--- Start of SOURCE DATA ---
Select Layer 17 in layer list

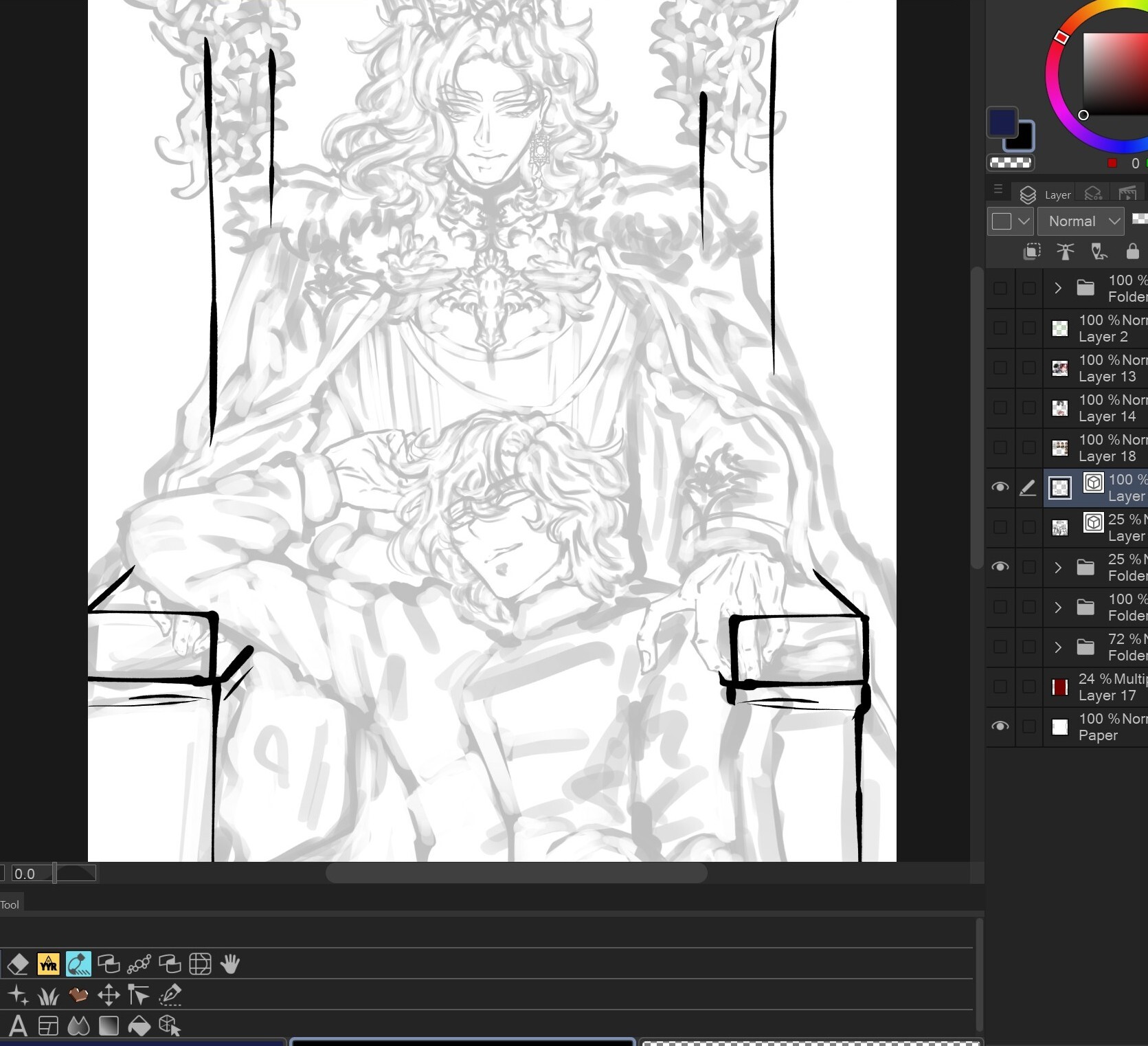1106,687
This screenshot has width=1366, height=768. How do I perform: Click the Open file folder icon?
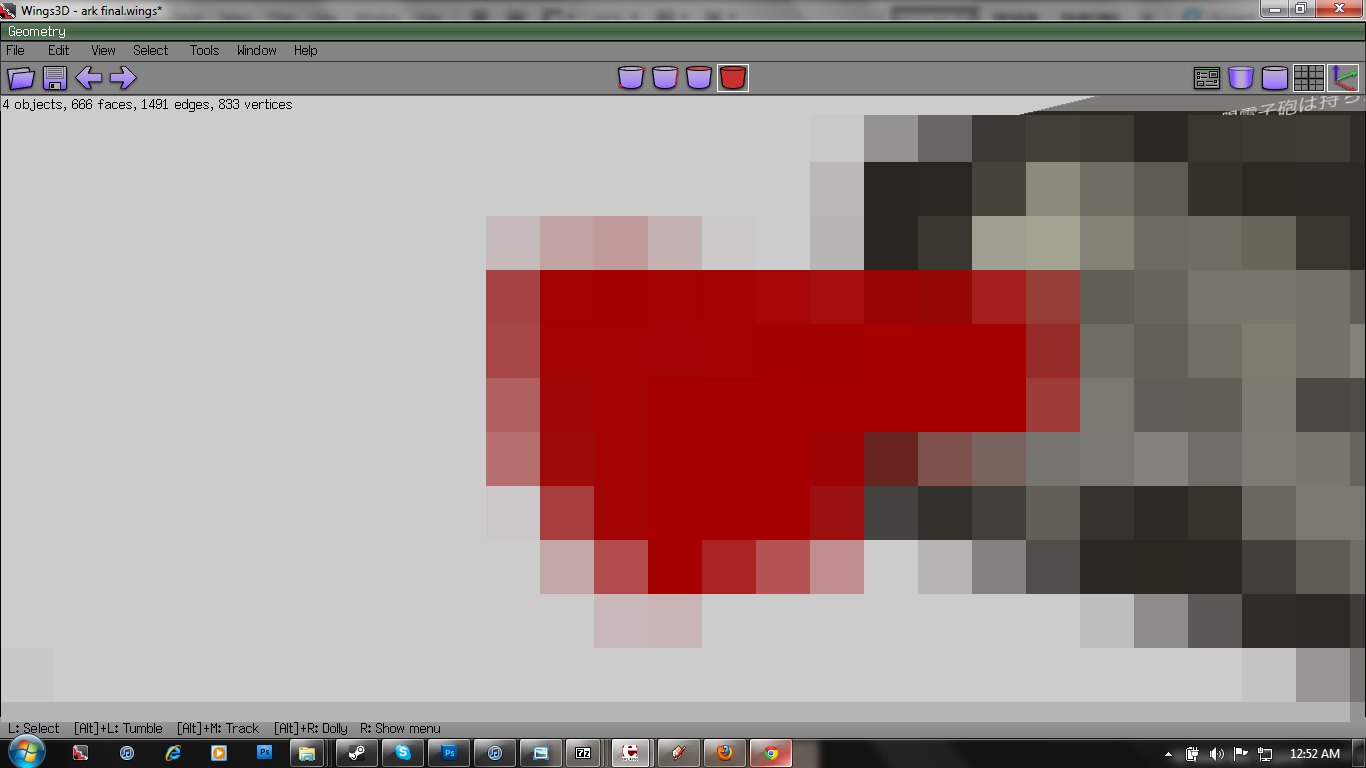[21, 78]
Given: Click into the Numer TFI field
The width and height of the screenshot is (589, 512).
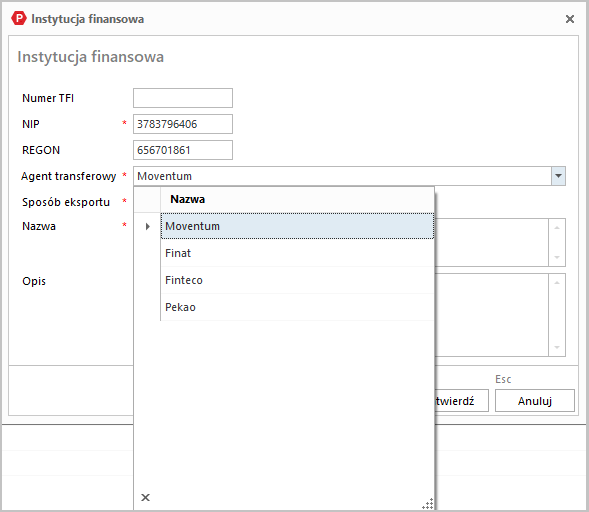Looking at the screenshot, I should point(183,98).
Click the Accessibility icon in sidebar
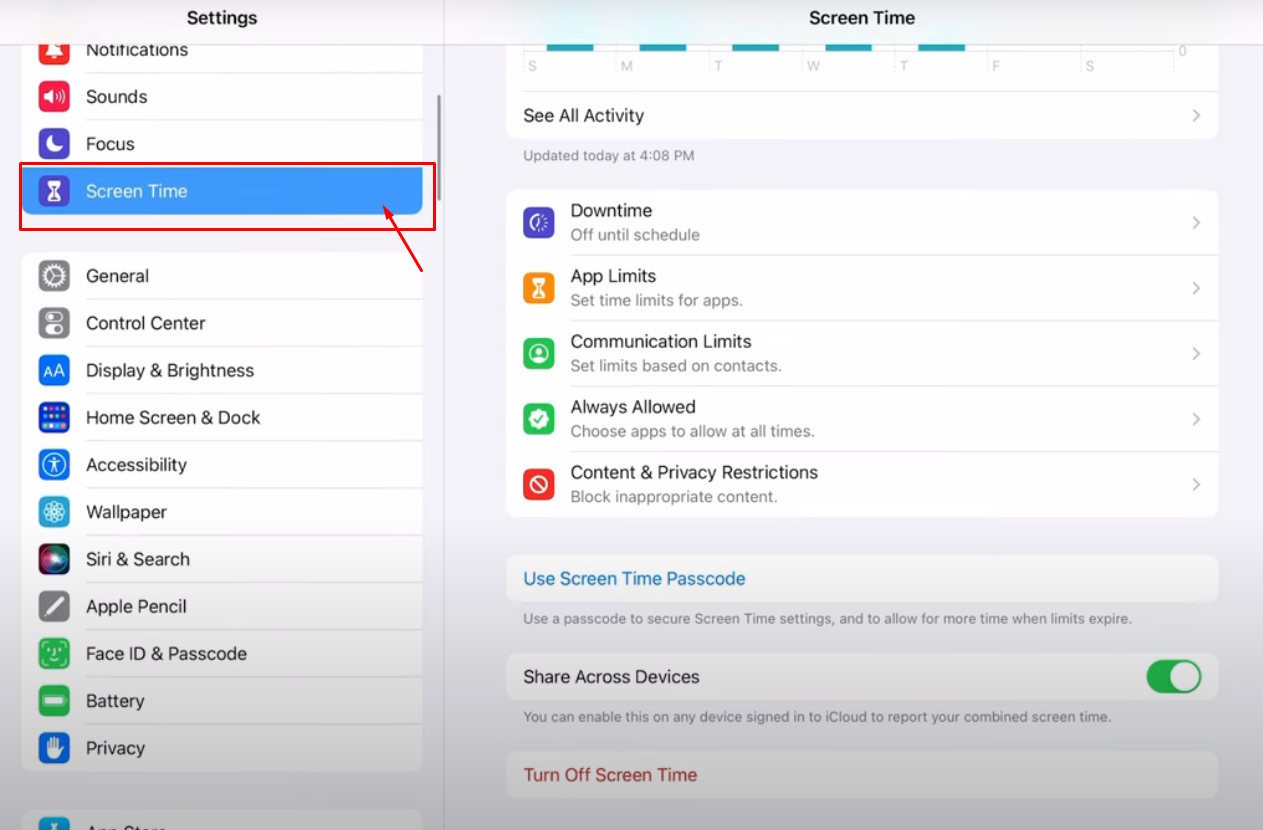The image size is (1263, 830). coord(54,465)
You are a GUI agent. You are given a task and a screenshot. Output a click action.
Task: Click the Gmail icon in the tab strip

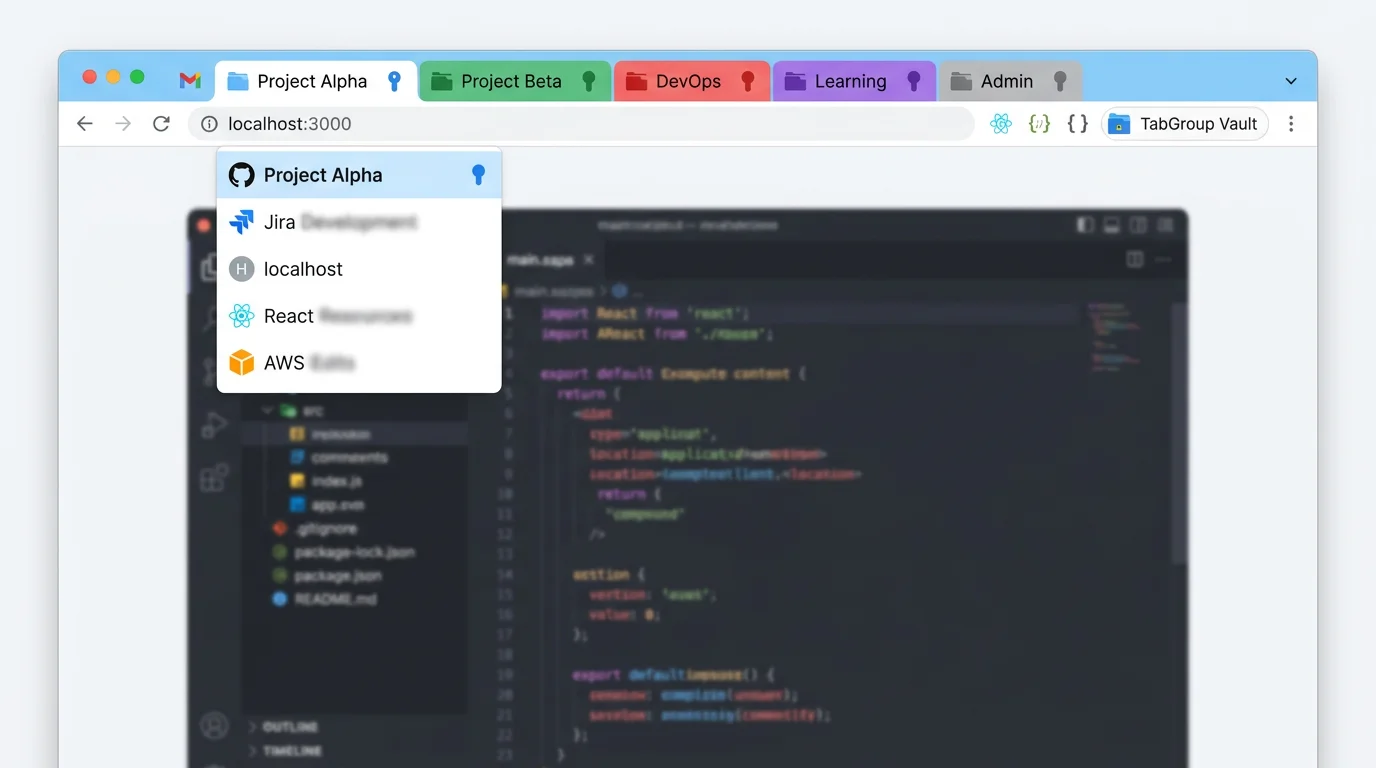[x=190, y=81]
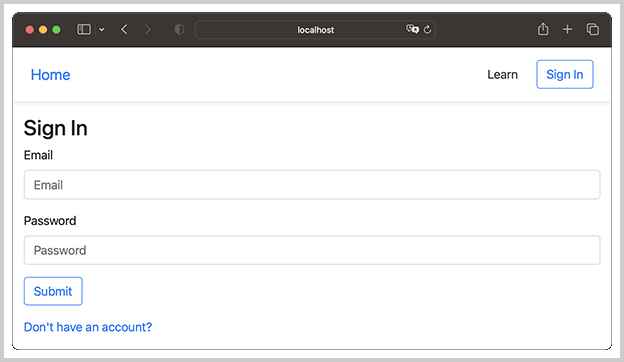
--- End of SOURCE DATA ---
◆ DIRECTIONS
Count the lines in the material that contain the string "icon", treating uppercase and lowercase as different. Give only the number.

◆ OUTPUT
3